* Action item *
Could you repeat the records shown below exactly as written?

Saved entries:
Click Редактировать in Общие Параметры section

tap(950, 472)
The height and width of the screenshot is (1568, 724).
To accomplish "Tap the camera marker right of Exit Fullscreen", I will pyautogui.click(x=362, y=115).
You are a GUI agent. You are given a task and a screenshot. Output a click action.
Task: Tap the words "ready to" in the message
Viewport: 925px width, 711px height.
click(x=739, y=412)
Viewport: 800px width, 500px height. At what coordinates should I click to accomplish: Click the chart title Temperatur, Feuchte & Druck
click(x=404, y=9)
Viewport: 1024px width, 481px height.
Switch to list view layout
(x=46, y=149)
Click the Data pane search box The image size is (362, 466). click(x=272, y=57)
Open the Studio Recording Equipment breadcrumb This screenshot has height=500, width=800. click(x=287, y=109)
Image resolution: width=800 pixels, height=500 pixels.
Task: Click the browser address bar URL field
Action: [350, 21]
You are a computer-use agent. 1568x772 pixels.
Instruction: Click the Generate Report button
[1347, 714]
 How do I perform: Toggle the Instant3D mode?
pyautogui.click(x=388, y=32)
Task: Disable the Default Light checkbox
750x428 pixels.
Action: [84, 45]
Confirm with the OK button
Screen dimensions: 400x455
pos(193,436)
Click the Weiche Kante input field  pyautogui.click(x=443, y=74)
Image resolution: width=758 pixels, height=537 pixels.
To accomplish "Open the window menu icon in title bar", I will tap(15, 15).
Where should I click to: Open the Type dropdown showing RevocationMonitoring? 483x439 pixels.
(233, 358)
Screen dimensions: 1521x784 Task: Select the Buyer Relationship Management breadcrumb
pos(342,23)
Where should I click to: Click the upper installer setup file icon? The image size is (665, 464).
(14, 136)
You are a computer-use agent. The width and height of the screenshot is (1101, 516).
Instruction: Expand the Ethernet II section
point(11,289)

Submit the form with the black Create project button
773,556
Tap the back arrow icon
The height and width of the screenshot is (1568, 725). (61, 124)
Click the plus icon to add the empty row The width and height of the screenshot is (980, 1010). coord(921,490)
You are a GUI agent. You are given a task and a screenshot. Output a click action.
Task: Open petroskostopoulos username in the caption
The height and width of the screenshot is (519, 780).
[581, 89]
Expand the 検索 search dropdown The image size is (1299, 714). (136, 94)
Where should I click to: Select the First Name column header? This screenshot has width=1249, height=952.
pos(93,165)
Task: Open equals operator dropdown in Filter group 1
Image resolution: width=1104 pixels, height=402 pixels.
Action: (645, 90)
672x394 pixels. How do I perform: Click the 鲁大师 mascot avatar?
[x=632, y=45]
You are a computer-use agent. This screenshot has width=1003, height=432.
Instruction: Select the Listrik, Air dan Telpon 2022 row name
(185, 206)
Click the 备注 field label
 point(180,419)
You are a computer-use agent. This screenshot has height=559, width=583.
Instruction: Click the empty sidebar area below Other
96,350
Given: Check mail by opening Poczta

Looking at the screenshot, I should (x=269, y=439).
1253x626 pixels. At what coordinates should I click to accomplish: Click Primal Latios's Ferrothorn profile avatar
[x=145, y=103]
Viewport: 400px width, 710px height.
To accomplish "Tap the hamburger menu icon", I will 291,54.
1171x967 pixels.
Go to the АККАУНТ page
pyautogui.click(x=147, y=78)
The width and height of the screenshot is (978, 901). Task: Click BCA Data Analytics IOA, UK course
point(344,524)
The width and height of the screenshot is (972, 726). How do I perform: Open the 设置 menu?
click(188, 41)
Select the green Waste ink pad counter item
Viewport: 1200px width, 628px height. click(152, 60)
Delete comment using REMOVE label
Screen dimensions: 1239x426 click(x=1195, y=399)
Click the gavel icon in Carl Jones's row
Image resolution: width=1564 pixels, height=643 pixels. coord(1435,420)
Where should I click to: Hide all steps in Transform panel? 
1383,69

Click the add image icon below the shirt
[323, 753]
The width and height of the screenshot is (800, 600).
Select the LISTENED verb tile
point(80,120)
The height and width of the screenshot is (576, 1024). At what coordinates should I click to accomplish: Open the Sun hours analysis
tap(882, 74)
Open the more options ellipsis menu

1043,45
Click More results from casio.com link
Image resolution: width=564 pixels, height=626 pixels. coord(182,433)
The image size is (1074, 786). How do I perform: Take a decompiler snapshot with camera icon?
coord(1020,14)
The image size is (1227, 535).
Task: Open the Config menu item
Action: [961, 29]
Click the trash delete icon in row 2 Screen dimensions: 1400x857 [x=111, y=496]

* Response *
Click Редактировать in Общие Параметры section

tap(950, 472)
The height and width of the screenshot is (1568, 724).
To accomplish "Tap the camera marker right of Exit Fullscreen", I will pyautogui.click(x=362, y=115).
You are a GUI agent. You are given a task and a screenshot. Output a click action.
Task: Tap the words "ready to" in the message
Viewport: 925px width, 711px height.
click(x=739, y=412)
Viewport: 800px width, 500px height. At what coordinates should I click to accomplish: Click the chart title Temperatur, Feuchte & Druck
click(x=404, y=9)
Viewport: 1024px width, 481px height.
Switch to list view layout
(x=46, y=149)
Click the Data pane search box The image size is (362, 466). click(x=272, y=57)
Open the Studio Recording Equipment breadcrumb This screenshot has height=500, width=800. click(x=287, y=109)
Image resolution: width=800 pixels, height=500 pixels.
Task: Click the browser address bar URL field
Action: [350, 21]
You are a computer-use agent. 1568x772 pixels.
Instruction: Click the Generate Report button
[1347, 714]
 How do I perform: Toggle the Instant3D mode?
pyautogui.click(x=388, y=32)
Task: Disable the Default Light checkbox
750x428 pixels.
Action: [84, 45]
Confirm with the OK button
Screen dimensions: 400x455
pos(193,436)
Click the Weiche Kante input field  pyautogui.click(x=443, y=74)
Image resolution: width=758 pixels, height=537 pixels.
To accomplish "Open the window menu icon in title bar", I will tap(15, 15).
Where should I click to: Open the Type dropdown showing RevocationMonitoring? 483x439 pixels.
(233, 358)
Screen dimensions: 1521x784 Task: Select the Buyer Relationship Management breadcrumb
pos(342,23)
Where should I click to: Click the upper installer setup file icon? The image size is (665, 464).
(14, 136)
You are a computer-use agent. The width and height of the screenshot is (1101, 516).
Instruction: Expand the Ethernet II section
point(11,289)

Submit the form with the black Create project button
773,556
Tap the back arrow icon
The height and width of the screenshot is (1568, 725). (61, 124)
Click the plus icon to add the empty row The width and height of the screenshot is (980, 1010). coord(921,490)
You are a GUI agent. You are given a task and a screenshot. Output a click action.
Task: Open petroskostopoulos username in the caption
The height and width of the screenshot is (519, 780).
[581, 89]
Expand the 検索 search dropdown The image size is (1299, 714). (136, 94)
Where should I click to: Select the First Name column header? This screenshot has width=1249, height=952.
pos(93,165)
Task: Open equals operator dropdown in Filter group 1
Image resolution: width=1104 pixels, height=402 pixels.
Action: (645, 90)
672x394 pixels. How do I perform: Click the 鲁大师 mascot avatar?
[x=632, y=45]
You are a computer-use agent. This screenshot has width=1003, height=432.
Instruction: Select the Listrik, Air dan Telpon 2022 row name
(185, 206)
Click the 备注 field label
 point(180,419)
You are a computer-use agent. This screenshot has height=559, width=583.
Instruction: Click the empty sidebar area below Other
96,350
Given: Check mail by opening Poczta

Looking at the screenshot, I should (x=269, y=439).
1253x626 pixels. At what coordinates should I click to accomplish: Click Primal Latios's Ferrothorn profile avatar
[x=145, y=103]
Viewport: 400px width, 710px height.
To accomplish "Tap the hamburger menu icon", I will 291,54.
1171x967 pixels.
Go to the АККАУНТ page
pyautogui.click(x=147, y=78)
The width and height of the screenshot is (978, 901). Task: Click BCA Data Analytics IOA, UK course
point(344,524)
The width and height of the screenshot is (972, 726). How do I perform: Open the 设置 menu?
click(188, 41)
Select the green Waste ink pad counter item
Viewport: 1200px width, 628px height. click(152, 60)
Delete comment using REMOVE label
Screen dimensions: 1239x426 click(x=1195, y=399)
Click the gavel icon in Carl Jones's row
Image resolution: width=1564 pixels, height=643 pixels. coord(1435,420)
Where should I click to: Hide all steps in Transform panel? 
1383,69

Click the add image icon below the shirt
[323, 753]
The width and height of the screenshot is (800, 600).
Select the LISTENED verb tile
point(80,120)
The height and width of the screenshot is (576, 1024). At what coordinates should I click to accomplish: Open the Sun hours analysis
tap(882, 74)
Open the more options ellipsis menu

1043,45
Click More results from casio.com link
Image resolution: width=564 pixels, height=626 pixels. coord(182,433)
The image size is (1074, 786). How do I perform: Take a decompiler snapshot with camera icon?
coord(1020,14)
The image size is (1227, 535).
Task: Open the Config menu item
Action: [961, 29]
Click the trash delete icon in row 2 Screen dimensions: 1400x857 [x=111, y=496]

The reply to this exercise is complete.